For Even Hotels, what happens if an Eligible Participant has more than seventy-five additional Covered Devices?
Even_Hotels Franchise · 2025 FDDAnswer from 2025 FDD Document
(a) AT&T will charge the rates in the Schedules above for a maximum of twenty (20) additional PC's or servers for up to seventy-five (75) additional Covered Devices per Eligible Participant. If an Eligible Participant has more than seventy-five (75) additional Covered Devices, then, upon request, AT&T will provide a custom MRC for that Eligible Participant.
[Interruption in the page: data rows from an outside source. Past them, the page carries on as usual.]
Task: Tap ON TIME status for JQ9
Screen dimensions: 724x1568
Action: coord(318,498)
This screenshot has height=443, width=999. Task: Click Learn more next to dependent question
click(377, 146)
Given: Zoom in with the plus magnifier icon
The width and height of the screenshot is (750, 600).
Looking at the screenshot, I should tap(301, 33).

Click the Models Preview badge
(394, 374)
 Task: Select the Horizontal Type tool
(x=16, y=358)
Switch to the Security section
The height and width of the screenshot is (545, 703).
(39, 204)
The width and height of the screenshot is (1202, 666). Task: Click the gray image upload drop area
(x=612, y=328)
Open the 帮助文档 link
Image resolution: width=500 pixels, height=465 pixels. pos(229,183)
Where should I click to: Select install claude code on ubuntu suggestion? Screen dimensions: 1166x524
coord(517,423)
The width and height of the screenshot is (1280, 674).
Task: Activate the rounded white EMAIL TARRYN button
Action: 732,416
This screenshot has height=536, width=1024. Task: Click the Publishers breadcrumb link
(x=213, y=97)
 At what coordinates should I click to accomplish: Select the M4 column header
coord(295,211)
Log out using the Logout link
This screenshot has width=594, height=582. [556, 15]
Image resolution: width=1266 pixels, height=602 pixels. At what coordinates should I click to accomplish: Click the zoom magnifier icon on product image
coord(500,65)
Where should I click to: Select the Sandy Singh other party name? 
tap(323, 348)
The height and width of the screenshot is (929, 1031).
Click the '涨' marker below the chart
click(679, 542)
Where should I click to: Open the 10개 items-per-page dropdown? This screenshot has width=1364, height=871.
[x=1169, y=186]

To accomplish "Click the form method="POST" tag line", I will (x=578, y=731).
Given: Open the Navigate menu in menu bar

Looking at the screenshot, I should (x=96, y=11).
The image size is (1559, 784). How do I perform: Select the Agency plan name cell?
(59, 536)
Any such custom MRC shall my mutually agreed upon, require a Change Order to this Addendum and upon effective will apply for the remainder of the Minimum Payment Period.
Source: Item 23 — RECEIPTS (FDD pages 99–438)
What This Means (2025 FDD)
According to Even Hotels' 2025 Franchise Disclosure Document, AT&T will provide a custom Monthly Recurring Charge (MRC) if an Eligible Participant has more than seventy-five additional Covered Devices. This custom MRC will be provided upon request and must be mutually agreed upon.
Once agreed, a Change Order to the addendum will be required to formalize the custom MRC. Upon the Change Order taking effect, the custom MRC will apply for the remainder of the Minimum Payment Period. This suggests that the pricing for additional devices beyond the initial 75 is not fixed and is subject to negotiation between AT&T and the Eligible Participant.
This arrangement provides flexibility for larger Even Hotels locations with extensive device needs, but it also introduces uncertainty, as the franchisee will need to negotiate the custom MRC with AT&T. The franchisee should carefully consider the potential costs and ensure that the negotiated terms are favorable before agreeing to the Change Order.